Les Jeunes UDF de Haute-Vienne condamnent les récents propos de Nicolas Sarkozy et Ségolène Royal à l'encontre de « l'euro fort » et de « l'autisme » de la Banque Centrale Européenne (BCE).
Cette surenchère de critiques sur l'indépendance de la BCE dans le cadre de la campagne présidentielle française révèle l'irresponsabilité de candidats en mal de thèmes porteurs.
De telles attaques présentent un danger pour la crédibilité de la France dans l'Union européenne et illustrent l'attitude condescendante des représentants politiques français à l'encontre des Etats membres de l'UE, traités non comme des partenaires, mais comme des vassaux. C'est une illusion de penser que Paris peut décider seul du sort de l'Europe. Rappelons que les pays de la zone euro ont tous accepté d'instituer l'indépendance de la BCE par le traité de Maastricht.
Accuser le cours élevé de l'euro de miner l'économie française est mensonger. Les exportations allemandes et la croissance économique parmi les membres de l'Eurozone se portent bien... Le chômage et les difficultés en France relèvent d'abord de nos difficultés internes.
Les Jeunes UDF dénoncent le comportement de ces candidats qui participe d'une tendance néfaste mais commode consistant à rendre l'Europe responsable des maux de l'hexagone.
La BCE, comme toutes les banques centrales aujourd'hui, a pour mission principale de maintenir l'inflation sous la barre des 2% puis de se préoccuper de croissance.

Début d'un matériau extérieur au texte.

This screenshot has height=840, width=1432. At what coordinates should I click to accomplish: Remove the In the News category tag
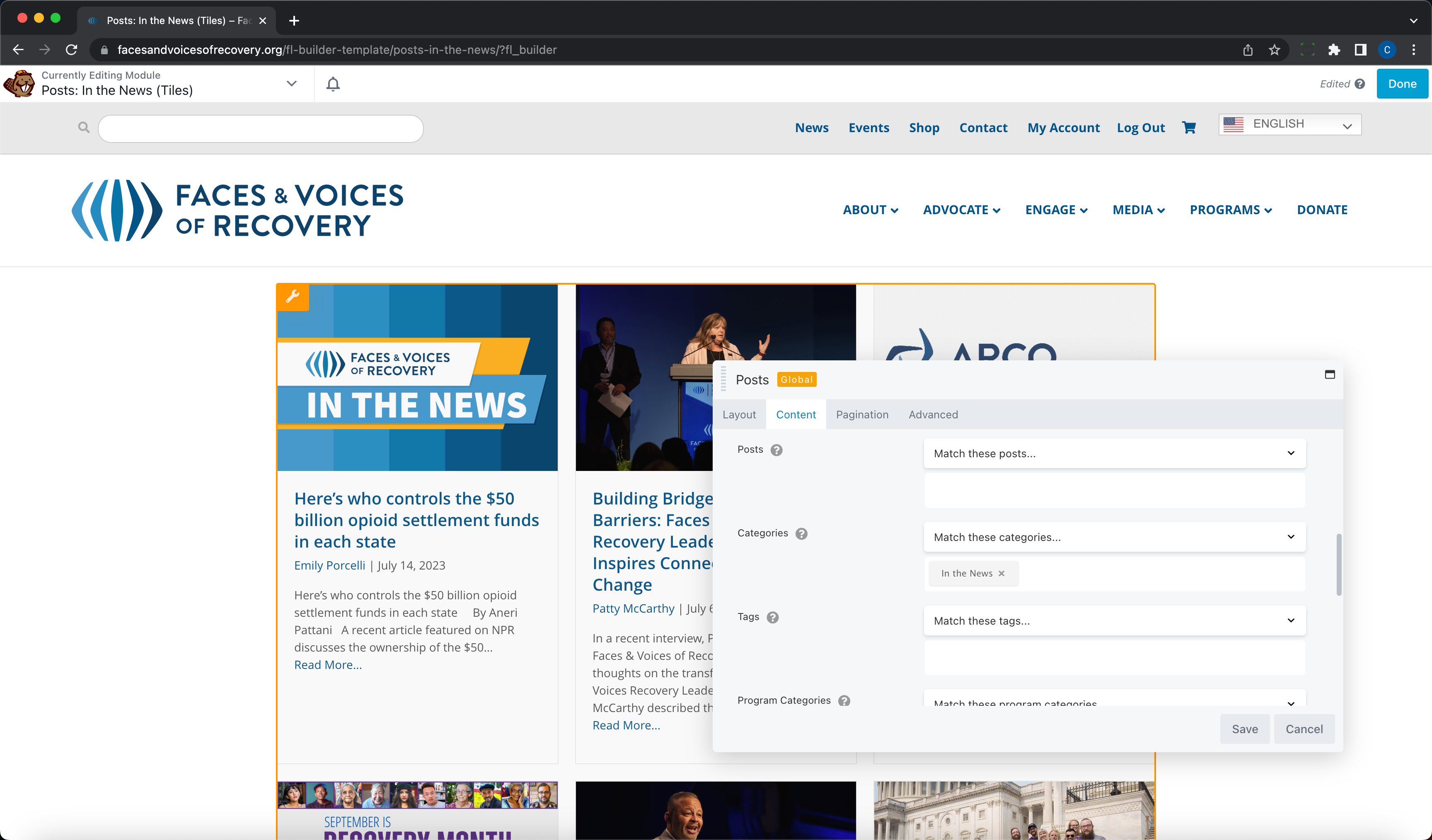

C'est d'autant plus vrai que l'euro a vocation à être une monnaie forte. N'ayant pas un Etat unique en face d'elle, la BCE ne peut alors qu'être indépendante.
Si l'on veut effectivement envisager d'élargir les missions de la BCE et obtenir d'elle plus de transparence, ce débat devra être mené avec nos partenaires européens. Ce ne doit pas être l'objet de déclarations électoralistes qui mettent en danger les relations de confiance avec nos voisins.